Again, my dad's comments are in blue.

Little Petra is located a short distance from the town of Wadi Musa, a suburb actually. Only when measured against Petra proper does one think “little.” It is within the same canyon or geological bowl, and it includes outstanding natural rock features as well as tombs and other sites carved from the stone, only this stone is more white than the heavy rose color of Petra.

Scholars speculate that Little Petra served a more commercial function, although there are a significant number of tombs, cisterns, aqueducts as well as biclinia and triclinia. The facade at the entry is both magnificent and simple, and as one enters more deeply into Little Petra (Al-Beidha), the walls of the canyon close ever-so tightly so that not even a camel can pass; this entry is known as Siq al-Barid.. These narrow crevices then open again into natural courtyards -- there are three of them.

The walk through this ancient city is breathtaking and helps remind us again of the capabilities and sense of community of these ancient peoples.

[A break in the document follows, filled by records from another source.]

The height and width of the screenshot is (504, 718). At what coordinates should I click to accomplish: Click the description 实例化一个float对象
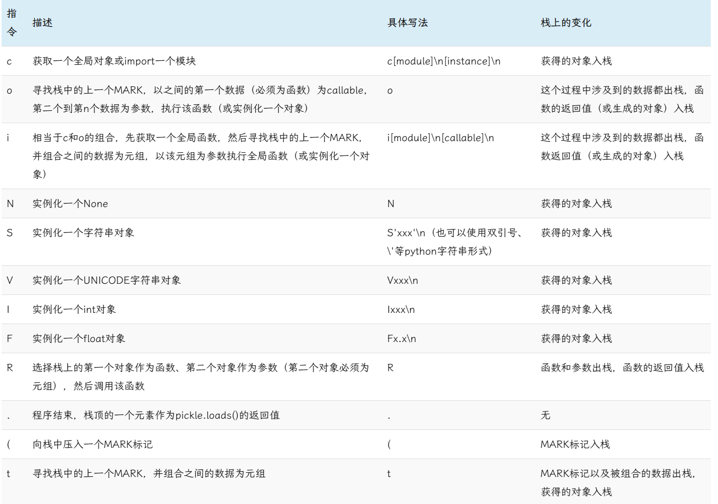(x=79, y=339)
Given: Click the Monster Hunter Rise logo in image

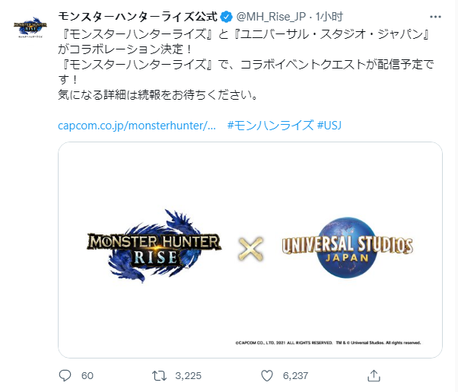Looking at the screenshot, I should tap(154, 247).
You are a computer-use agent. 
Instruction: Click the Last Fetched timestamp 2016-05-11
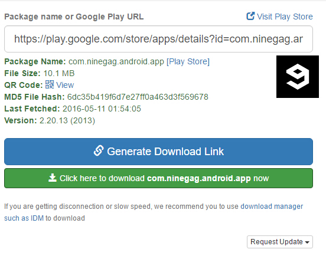tap(102, 109)
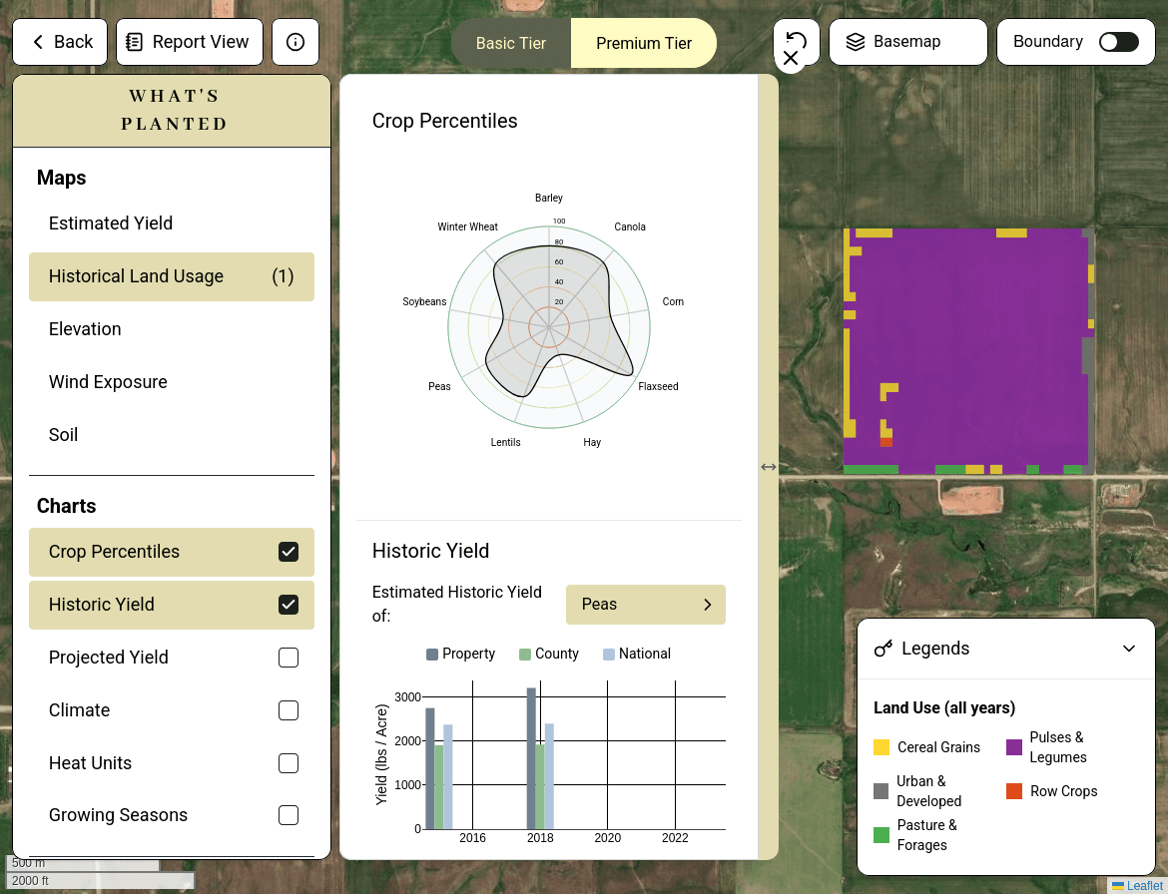Screen dimensions: 1168x894
Task: Click the panel resize handle arrows
Action: click(768, 466)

The second courtyard, for example, seems to have been a place for feasting, for there are numerous biclinia or triclinia (dining areas). (See a triclinium below.)

One of the rooms, for example, contains the only known example of Nabatean painting, a frescoed ceiling. To preserve this fresco it was protected by iron bars.

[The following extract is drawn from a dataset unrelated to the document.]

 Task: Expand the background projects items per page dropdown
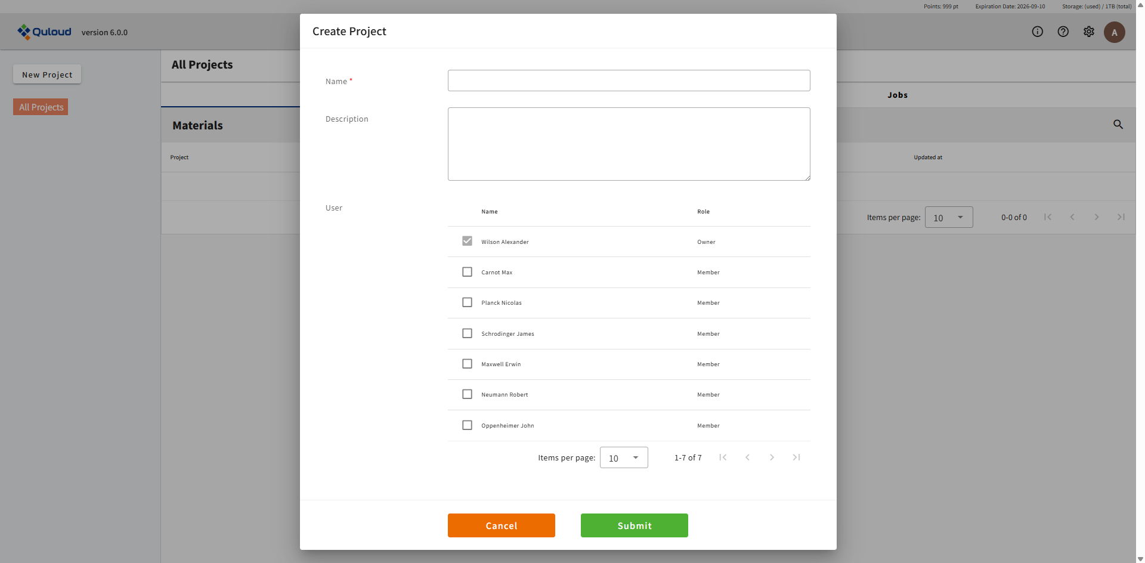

Again the various niches, caves and natural formations are connected by stairways carved in the stone throughout Little Petra.

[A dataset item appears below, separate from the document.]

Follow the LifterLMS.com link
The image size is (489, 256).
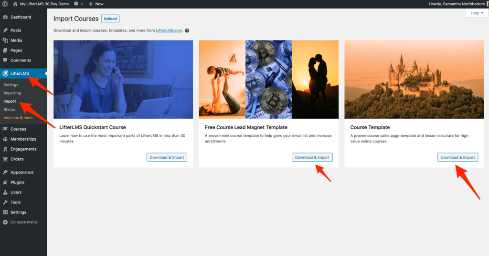coord(169,31)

Here, we are climbing to what appears to be another place of sacrifice, located at a high point in the area. Below, my dad stands on the spot and surveys the city below.

The visit to Little Petra only confirmed the strong sense of community experienced by the Nabateans, as well as provided more evidence of their ingenuity and energy. They were an important people in an important place, and a better understanding of their culture helps us understand the peoples of ancient Middle East.

As we left the Valley of Moses (Wadi = valley, Musa = Moses) we stopped to appreciate a panoramic view of the area. At the highest point, in the upper left of the photo, is Jabal Haroun or Aaron’s Mountain, the Mount Hor of the Old Testament, and it is believed to be the site of Aaron’s Tomb. A careful look will reveal a small, white area where the monument reflects the light of the bright sun. In the valley below you see nothing to reveal what is there. Petra, the red-rose city, was also a hidden city.

Thus the entire city was invisible to the many traders who passed on this important ancient route from Egypt to Syria. Scholars speculate that the Nabateans staged raids on the caravans from this hidden city.

Before we leave Petra and Little Petra, I just wanted to note an interesting theory regarding St. Paul's three-year period in "Arabia" after his conversion. According to this theory, which is laid out well and concisely explained here, St. Paul spent at least some of this time evangelizing the people of Arabia, which was not some empty wasteland of desert, but included the very advanced people of the Nabatean Kingdom and its capital, Petra. The Nabatean Kingdom also included Jews and synagogues. This would then help explain why the powerful Nabatean king, Aretas IV, goes to the trouble of trying to have St. Paul killed in Damascus, as St. Paul himself tell us in 2Cor 11:32-33. To me, this theory is very plausible.